Do this: Copy out the rows word for word, starting at the line containing "Click the yellow" and ending at the line containing "Looking at the screenshot, I should [x=9, y=31].", both lines included.

━━━ Materials provided

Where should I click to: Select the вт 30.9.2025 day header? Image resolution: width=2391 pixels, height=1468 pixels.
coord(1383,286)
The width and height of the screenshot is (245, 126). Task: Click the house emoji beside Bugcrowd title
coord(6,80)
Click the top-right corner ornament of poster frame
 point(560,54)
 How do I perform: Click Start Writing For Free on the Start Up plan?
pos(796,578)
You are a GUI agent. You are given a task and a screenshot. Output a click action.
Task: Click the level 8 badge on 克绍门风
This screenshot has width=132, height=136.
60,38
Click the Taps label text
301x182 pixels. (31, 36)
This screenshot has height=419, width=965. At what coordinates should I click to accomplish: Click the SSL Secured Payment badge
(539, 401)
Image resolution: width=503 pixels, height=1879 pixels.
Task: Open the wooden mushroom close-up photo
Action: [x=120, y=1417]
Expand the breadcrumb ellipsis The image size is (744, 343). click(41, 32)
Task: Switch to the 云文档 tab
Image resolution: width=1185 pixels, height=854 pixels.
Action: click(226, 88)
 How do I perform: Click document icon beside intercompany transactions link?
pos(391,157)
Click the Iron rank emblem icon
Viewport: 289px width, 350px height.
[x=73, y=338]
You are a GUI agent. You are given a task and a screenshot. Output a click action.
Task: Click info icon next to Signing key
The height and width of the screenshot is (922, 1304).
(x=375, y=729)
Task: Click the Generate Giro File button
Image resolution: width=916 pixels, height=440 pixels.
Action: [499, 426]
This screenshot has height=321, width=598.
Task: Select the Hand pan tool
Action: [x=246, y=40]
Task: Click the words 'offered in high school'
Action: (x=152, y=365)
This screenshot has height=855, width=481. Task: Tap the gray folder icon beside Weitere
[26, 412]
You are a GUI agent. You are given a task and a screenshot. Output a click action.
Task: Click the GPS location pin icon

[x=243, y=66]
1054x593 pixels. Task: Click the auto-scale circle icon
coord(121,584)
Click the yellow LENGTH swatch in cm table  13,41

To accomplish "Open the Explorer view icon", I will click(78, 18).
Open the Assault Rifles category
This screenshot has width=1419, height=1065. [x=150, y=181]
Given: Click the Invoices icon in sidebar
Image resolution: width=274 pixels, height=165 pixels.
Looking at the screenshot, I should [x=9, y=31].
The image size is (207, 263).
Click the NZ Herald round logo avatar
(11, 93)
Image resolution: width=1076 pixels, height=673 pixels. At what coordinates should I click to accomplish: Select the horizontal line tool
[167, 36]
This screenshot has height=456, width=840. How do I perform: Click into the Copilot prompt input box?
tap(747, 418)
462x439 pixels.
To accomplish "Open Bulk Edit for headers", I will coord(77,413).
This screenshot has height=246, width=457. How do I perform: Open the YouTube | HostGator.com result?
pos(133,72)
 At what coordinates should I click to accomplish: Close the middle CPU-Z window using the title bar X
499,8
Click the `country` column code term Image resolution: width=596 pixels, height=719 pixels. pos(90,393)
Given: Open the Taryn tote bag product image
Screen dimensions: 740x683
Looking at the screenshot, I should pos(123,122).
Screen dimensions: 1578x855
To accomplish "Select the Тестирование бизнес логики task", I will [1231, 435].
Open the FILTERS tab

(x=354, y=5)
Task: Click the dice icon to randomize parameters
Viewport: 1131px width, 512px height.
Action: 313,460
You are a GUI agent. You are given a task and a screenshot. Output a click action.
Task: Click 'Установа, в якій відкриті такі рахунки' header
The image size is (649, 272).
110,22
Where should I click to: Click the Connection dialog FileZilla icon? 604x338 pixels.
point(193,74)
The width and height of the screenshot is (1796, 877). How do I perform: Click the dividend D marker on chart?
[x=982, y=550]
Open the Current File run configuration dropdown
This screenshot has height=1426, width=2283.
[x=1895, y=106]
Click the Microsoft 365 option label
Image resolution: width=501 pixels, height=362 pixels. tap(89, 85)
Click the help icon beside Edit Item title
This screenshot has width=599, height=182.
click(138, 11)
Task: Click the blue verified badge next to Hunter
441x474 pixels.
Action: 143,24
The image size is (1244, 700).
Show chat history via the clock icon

━━━━━━

Solution to the problem:
Click the yellow LENGTH swatch in cm table  13,41

To accomplish "Open the Explorer view icon", I will click(78, 18).
Open the Assault Rifles category
This screenshot has width=1419, height=1065. [x=150, y=181]
Given: Click the Invoices icon in sidebar
Image resolution: width=274 pixels, height=165 pixels.
Looking at the screenshot, I should [x=9, y=31].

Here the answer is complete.